On the other hand (or perhaps on the same hand, I suppose), this dynamic clearly presents people a channel through which to discuss matters — such as the evolving significance of politicians' sexuality and society's reaction thereto — but have felt it improper to raise on a public stage for quite some time. Perhaps there is grounds for faith that free expression and a growing reward for participation are ultimately beneficial, despite opportunity for abuse.

ADDENDUM:
The relevant page at RI Future appears to be unavailable for the time being. It may be some sort of technical glitch, but until Matt resolves it, here's the Google cache.

ADDENDUM II:
The original post is back up, and the only thing that I can spot that's changed from the cached version is that comment #27, by Mike, has been deleted. It read as follows:

Oh, Matt-everyone, and I mean everyone, in Warwick has known he was gay for years. I don’t think he’ll be running to the courthouse to file a defamation complainyt. LOL.

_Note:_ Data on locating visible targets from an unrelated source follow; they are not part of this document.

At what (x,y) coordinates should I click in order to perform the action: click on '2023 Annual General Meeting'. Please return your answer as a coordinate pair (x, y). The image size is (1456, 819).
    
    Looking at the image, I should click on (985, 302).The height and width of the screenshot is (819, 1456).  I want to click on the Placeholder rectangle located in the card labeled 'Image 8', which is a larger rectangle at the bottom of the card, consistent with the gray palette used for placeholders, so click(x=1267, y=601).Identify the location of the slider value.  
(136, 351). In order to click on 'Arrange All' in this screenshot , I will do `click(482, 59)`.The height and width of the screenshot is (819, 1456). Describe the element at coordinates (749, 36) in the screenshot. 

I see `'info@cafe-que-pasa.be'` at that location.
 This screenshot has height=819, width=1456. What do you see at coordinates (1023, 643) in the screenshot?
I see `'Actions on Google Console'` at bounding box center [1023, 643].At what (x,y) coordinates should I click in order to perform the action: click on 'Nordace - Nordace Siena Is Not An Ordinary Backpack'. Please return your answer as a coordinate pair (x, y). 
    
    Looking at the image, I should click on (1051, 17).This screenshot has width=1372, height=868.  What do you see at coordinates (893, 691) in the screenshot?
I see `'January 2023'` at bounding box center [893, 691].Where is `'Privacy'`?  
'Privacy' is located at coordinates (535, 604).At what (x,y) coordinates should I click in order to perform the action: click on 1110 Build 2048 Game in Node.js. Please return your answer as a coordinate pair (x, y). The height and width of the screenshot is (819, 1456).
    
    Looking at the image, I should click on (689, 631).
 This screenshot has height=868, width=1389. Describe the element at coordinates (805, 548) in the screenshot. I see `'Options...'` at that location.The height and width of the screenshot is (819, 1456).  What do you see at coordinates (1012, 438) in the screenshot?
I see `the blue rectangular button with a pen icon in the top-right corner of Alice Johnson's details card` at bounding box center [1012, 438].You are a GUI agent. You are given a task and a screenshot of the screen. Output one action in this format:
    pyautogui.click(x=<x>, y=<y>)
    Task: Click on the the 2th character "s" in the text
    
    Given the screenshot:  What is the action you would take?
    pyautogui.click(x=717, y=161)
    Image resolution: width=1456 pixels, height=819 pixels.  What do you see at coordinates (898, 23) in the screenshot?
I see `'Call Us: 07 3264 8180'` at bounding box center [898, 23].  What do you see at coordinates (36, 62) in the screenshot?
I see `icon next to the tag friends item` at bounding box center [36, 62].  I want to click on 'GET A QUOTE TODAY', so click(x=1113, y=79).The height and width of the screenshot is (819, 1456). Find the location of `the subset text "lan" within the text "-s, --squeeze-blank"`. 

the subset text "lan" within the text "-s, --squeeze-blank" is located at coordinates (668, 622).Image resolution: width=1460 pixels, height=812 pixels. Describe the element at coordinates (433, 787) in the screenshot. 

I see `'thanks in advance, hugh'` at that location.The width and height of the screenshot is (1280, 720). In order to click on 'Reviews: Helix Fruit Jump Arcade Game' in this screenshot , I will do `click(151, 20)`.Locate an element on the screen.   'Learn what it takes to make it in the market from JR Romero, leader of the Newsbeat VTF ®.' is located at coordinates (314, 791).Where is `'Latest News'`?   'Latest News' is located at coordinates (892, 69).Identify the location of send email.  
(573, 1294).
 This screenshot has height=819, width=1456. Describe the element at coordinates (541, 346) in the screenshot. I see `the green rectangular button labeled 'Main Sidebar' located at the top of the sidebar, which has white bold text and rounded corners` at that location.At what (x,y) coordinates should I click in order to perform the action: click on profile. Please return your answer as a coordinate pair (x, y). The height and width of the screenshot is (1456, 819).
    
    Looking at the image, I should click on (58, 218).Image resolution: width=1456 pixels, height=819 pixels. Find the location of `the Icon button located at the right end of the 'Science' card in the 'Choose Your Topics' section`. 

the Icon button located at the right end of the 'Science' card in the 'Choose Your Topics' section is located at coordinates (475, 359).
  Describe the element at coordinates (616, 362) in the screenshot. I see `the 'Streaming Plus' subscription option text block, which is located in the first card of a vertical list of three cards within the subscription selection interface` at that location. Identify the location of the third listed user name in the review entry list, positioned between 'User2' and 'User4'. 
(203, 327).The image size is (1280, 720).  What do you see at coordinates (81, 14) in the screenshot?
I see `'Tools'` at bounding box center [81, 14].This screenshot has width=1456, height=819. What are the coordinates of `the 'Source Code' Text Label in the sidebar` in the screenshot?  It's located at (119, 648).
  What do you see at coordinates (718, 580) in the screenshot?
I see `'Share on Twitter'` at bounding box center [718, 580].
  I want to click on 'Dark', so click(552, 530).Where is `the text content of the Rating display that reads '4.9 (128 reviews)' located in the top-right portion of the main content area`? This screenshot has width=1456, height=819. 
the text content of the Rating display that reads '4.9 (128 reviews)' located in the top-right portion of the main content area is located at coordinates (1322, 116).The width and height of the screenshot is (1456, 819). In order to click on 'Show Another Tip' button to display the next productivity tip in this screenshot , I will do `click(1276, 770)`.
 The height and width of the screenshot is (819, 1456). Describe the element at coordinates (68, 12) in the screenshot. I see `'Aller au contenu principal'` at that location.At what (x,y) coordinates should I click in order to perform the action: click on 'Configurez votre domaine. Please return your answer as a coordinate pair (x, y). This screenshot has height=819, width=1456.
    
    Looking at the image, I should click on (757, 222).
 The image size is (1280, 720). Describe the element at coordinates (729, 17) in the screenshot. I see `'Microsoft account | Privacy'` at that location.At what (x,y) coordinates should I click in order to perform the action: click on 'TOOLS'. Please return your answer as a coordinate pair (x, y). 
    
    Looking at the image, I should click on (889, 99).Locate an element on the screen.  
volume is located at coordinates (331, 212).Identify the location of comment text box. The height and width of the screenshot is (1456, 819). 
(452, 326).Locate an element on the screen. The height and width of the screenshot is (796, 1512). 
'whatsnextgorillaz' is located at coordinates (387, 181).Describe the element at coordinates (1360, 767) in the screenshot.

Of course, the cache is short 50-some comments from the actual post, so who knows what else Matt might have deemed inappropriate in that range. Other comments make it clear that Mike had other posts, and their disappearance is particularly peculiar, given comments to this post. I'd be curious what Mike might have said to become erased from the page that was more worrisome, from a blogger's standpoint, than comment 46.


May 10, 2007


Righteous Indignation and a Blogger's Responsibility

Marc Comtois

The left-side of the local blogosphere is atwitter with calls to fire WPRO's Dan Yorke for an assertion/information he let slip during his show. (I won't repeat the comment, you can find it on your own.) However, what I did find interesting was that a similar assertion had been made in the comments section (the last one) of one of the righteously indignant blogs almost exactly two years ago. It raises an interesting question: if it's not OK for Yorke to publicly assert something, regardless of whether or not it's common knowledge, what responsibility do we as bloggers have to ensure that our anonymous commenters don't do the same? Or does anonymity confer a mantle of plausible deniability for us?

I know that we at Anchor Rising let our commenters have a pretty free reign, but we have, in the past, removed comments that have made assertions that we would consider un-provable or distasteful. As part of the "new media" bloggers need to keep an eye out for such things in their comments section. I'm not trying to be holier-than-thou, after all, there are probably still a few "hearsay" comments floating around our comments sections, too. As named bloggers who have "ownership" of these sites, we are responsible for what is asserted by anonymous commenters on our blogs. Thus, it behooves us to reign in the "gossip" to help strengthen our position as "serious" news/commentary outlets. The trick is to do it without scaring away people. (I know, we've had this discussion before).

Update: For those interested in blogger-navel gazing, I posed a shorter version of this as a comment over at RI Future (comment #40), to which I've received a response (#44) and have replied (#50).